EXERCISE DESCRIPTION = Each record is to be copied exactly as written.

ENTRIES SHOWN =
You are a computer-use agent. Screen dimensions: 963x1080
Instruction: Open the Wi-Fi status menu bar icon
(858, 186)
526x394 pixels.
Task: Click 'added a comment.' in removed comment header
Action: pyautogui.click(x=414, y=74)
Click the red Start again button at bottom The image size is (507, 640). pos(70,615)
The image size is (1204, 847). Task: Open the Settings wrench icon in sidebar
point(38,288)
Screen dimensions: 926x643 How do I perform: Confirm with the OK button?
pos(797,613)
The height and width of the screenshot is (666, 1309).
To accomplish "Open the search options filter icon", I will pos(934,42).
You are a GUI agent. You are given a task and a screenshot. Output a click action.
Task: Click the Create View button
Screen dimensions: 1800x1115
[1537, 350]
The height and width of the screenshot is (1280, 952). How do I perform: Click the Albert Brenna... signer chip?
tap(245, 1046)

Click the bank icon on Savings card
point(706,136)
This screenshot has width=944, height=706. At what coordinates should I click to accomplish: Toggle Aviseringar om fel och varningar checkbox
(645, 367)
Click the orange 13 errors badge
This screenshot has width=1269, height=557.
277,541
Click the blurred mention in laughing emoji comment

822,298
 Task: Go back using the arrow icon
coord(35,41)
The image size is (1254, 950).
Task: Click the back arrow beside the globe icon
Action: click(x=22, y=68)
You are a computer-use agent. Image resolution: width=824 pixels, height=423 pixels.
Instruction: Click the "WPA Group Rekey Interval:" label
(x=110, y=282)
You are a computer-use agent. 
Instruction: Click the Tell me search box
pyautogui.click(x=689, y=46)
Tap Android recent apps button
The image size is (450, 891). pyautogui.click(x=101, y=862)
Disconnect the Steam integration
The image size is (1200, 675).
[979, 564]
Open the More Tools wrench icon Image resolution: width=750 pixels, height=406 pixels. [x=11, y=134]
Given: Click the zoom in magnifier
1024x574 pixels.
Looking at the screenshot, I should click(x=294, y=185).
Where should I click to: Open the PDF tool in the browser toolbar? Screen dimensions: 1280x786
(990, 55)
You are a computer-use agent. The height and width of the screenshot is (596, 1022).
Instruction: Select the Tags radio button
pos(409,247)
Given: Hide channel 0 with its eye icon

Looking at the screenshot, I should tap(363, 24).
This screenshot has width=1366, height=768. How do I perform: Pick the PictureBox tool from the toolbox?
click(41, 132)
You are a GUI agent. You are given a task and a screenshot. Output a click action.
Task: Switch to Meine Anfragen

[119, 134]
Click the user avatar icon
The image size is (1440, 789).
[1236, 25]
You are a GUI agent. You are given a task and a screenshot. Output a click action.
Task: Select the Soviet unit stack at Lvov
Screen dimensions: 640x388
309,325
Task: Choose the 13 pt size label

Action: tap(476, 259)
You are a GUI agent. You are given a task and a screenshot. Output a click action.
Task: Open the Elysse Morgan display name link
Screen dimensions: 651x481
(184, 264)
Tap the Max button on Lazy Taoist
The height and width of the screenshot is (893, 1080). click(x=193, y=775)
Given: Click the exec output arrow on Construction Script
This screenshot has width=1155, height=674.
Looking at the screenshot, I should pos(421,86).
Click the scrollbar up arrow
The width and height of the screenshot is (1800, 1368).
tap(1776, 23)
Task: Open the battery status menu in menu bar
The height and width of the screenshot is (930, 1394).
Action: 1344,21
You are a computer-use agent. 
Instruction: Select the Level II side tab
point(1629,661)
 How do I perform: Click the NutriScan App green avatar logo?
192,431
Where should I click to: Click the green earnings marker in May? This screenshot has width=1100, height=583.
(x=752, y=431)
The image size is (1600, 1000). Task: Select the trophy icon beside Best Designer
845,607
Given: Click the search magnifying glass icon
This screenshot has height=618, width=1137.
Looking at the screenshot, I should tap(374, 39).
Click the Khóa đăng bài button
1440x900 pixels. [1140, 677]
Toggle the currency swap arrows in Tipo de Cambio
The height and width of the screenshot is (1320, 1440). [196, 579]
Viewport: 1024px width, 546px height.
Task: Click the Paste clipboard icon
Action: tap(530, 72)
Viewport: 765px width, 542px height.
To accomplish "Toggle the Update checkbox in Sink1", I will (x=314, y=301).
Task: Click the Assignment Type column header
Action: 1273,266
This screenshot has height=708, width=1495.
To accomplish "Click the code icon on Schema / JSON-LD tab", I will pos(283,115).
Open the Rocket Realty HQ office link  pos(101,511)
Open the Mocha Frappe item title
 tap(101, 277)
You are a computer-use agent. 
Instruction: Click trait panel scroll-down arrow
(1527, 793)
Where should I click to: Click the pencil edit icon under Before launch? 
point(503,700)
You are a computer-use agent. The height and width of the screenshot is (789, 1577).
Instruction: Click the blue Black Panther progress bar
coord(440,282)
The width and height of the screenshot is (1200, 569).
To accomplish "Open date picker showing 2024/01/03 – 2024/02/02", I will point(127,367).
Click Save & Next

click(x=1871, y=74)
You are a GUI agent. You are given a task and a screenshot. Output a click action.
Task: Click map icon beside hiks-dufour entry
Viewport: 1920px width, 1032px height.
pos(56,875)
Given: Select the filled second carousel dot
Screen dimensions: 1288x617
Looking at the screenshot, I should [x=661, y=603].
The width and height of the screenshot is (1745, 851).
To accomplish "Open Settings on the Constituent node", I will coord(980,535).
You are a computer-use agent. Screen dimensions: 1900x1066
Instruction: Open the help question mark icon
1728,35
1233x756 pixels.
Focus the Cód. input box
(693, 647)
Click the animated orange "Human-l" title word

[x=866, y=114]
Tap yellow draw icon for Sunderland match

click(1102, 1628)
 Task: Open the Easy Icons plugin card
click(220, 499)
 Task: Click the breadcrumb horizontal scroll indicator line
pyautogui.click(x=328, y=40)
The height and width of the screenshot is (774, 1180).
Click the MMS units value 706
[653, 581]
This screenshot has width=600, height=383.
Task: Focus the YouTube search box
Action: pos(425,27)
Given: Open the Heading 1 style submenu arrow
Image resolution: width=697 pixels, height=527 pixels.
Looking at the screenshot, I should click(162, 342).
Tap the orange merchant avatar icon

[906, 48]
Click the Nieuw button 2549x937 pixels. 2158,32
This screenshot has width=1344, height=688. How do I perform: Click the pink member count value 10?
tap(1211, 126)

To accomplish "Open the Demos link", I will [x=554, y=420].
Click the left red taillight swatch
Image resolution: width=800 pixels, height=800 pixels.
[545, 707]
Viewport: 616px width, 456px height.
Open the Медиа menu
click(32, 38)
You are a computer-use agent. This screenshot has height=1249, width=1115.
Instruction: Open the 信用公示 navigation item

SOLUTION FOR THIS TASK =
You are a computer-use agent. Screen dimensions: 963x1080
Instruction: Open the Wi-Fi status menu bar icon
(858, 186)
526x394 pixels.
Task: Click 'added a comment.' in removed comment header
Action: pyautogui.click(x=414, y=74)
Click the red Start again button at bottom The image size is (507, 640). pos(70,615)
The image size is (1204, 847). Task: Open the Settings wrench icon in sidebar
point(38,288)
Screen dimensions: 926x643 How do I perform: Confirm with the OK button?
pos(797,613)
The height and width of the screenshot is (666, 1309).
To accomplish "Open the search options filter icon", I will pos(934,42).
You are a GUI agent. You are given a task and a screenshot. Output a click action.
Task: Click the Create View button
Screen dimensions: 1800x1115
[1537, 350]
The height and width of the screenshot is (1280, 952). How do I perform: Click the Albert Brenna... signer chip?
tap(245, 1046)

Click the bank icon on Savings card
point(706,136)
This screenshot has width=944, height=706. At what coordinates should I click to accomplish: Toggle Aviseringar om fel och varningar checkbox
(645, 367)
Click the orange 13 errors badge
This screenshot has width=1269, height=557.
277,541
Click the blurred mention in laughing emoji comment

822,298
 Task: Go back using the arrow icon
coord(35,41)
The image size is (1254, 950).
Task: Click the back arrow beside the globe icon
Action: click(x=22, y=68)
You are a computer-use agent. Image resolution: width=824 pixels, height=423 pixels.
Instruction: Click the "WPA Group Rekey Interval:" label
(x=110, y=282)
You are a computer-use agent. 
Instruction: Click the Tell me search box
pyautogui.click(x=689, y=46)
Tap Android recent apps button
The image size is (450, 891). pyautogui.click(x=101, y=862)
Disconnect the Steam integration
The image size is (1200, 675).
[979, 564]
Open the More Tools wrench icon Image resolution: width=750 pixels, height=406 pixels. [x=11, y=134]
Given: Click the zoom in magnifier
1024x574 pixels.
Looking at the screenshot, I should click(x=294, y=185).
Where should I click to: Open the PDF tool in the browser toolbar? Screen dimensions: 1280x786
(990, 55)
You are a computer-use agent. The height and width of the screenshot is (596, 1022).
Instruction: Select the Tags radio button
pos(409,247)
Given: Hide channel 0 with its eye icon

Looking at the screenshot, I should tap(363, 24).
This screenshot has width=1366, height=768. How do I perform: Pick the PictureBox tool from the toolbox?
click(41, 132)
You are a GUI agent. You are given a task and a screenshot. Output a click action.
Task: Switch to Meine Anfragen

[119, 134]
Click the user avatar icon
The image size is (1440, 789).
[1236, 25]
You are a GUI agent. You are given a task and a screenshot. Output a click action.
Task: Select the Soviet unit stack at Lvov
Screen dimensions: 640x388
309,325
Task: Choose the 13 pt size label

Action: tap(476, 259)
You are a GUI agent. You are given a task and a screenshot. Output a click action.
Task: Open the Elysse Morgan display name link
Screen dimensions: 651x481
(184, 264)
Tap the Max button on Lazy Taoist
The height and width of the screenshot is (893, 1080). click(x=193, y=775)
Given: Click the exec output arrow on Construction Script
This screenshot has width=1155, height=674.
Looking at the screenshot, I should pos(421,86).
Click the scrollbar up arrow
The width and height of the screenshot is (1800, 1368).
tap(1776, 23)
Task: Open the battery status menu in menu bar
The height and width of the screenshot is (930, 1394).
Action: 1344,21
You are a computer-use agent. 
Instruction: Select the Level II side tab
point(1629,661)
 How do I perform: Click the NutriScan App green avatar logo?
192,431
Where should I click to: Click the green earnings marker in May? This screenshot has width=1100, height=583.
(x=752, y=431)
The image size is (1600, 1000). Task: Select the trophy icon beside Best Designer
845,607
Given: Click the search magnifying glass icon
This screenshot has height=618, width=1137.
Looking at the screenshot, I should tap(374, 39).
Click the Khóa đăng bài button
1440x900 pixels. [1140, 677]
Toggle the currency swap arrows in Tipo de Cambio
The height and width of the screenshot is (1320, 1440). [196, 579]
Viewport: 1024px width, 546px height.
Task: Click the Paste clipboard icon
Action: tap(530, 72)
Viewport: 765px width, 542px height.
To accomplish "Toggle the Update checkbox in Sink1", I will (x=314, y=301).
Task: Click the Assignment Type column header
Action: 1273,266
This screenshot has height=708, width=1495.
To accomplish "Click the code icon on Schema / JSON-LD tab", I will pos(283,115).
Open the Rocket Realty HQ office link  pos(101,511)
Open the Mocha Frappe item title
 tap(101, 277)
You are a computer-use agent. 
Instruction: Click trait panel scroll-down arrow
(1527, 793)
Where should I click to: Click the pencil edit icon under Before launch? 
point(503,700)
You are a computer-use agent. The height and width of the screenshot is (789, 1577).
Instruction: Click the blue Black Panther progress bar
coord(440,282)
The width and height of the screenshot is (1200, 569).
To accomplish "Open date picker showing 2024/01/03 – 2024/02/02", I will point(127,367).
Click Save & Next

click(x=1871, y=74)
You are a GUI agent. You are given a task and a screenshot. Output a click action.
Task: Click map icon beside hiks-dufour entry
Viewport: 1920px width, 1032px height.
pos(56,875)
Given: Select the filled second carousel dot
Screen dimensions: 1288x617
Looking at the screenshot, I should [x=661, y=603].
The width and height of the screenshot is (1745, 851).
To accomplish "Open Settings on the Constituent node", I will coord(980,535).
You are a computer-use agent. Screen dimensions: 1900x1066
Instruction: Open the help question mark icon
1728,35
1233x756 pixels.
Focus the Cód. input box
(693, 647)
Click the animated orange "Human-l" title word

[x=866, y=114]
Tap yellow draw icon for Sunderland match

click(1102, 1628)
 Task: Open the Easy Icons plugin card
click(220, 499)
 Task: Click the breadcrumb horizontal scroll indicator line
pyautogui.click(x=328, y=40)
The height and width of the screenshot is (774, 1180).
Click the MMS units value 706
[653, 581]
This screenshot has width=600, height=383.
Task: Focus the YouTube search box
Action: pos(425,27)
Given: Open the Heading 1 style submenu arrow
Image resolution: width=697 pixels, height=527 pixels.
Looking at the screenshot, I should click(162, 342).
Tap the orange merchant avatar icon

[906, 48]
Click the Nieuw button 2549x937 pixels. 2158,32
This screenshot has width=1344, height=688. How do I perform: Click the pink member count value 10?
tap(1211, 126)

To accomplish "Open the Demos link", I will [x=554, y=420].
Click the left red taillight swatch
Image resolution: width=800 pixels, height=800 pixels.
[545, 707]
Viewport: 616px width, 456px height.
Open the Медиа menu
click(32, 38)
You are a computer-use agent. This screenshot has height=1249, width=1115.
Instruction: Open the 信用公示 navigation item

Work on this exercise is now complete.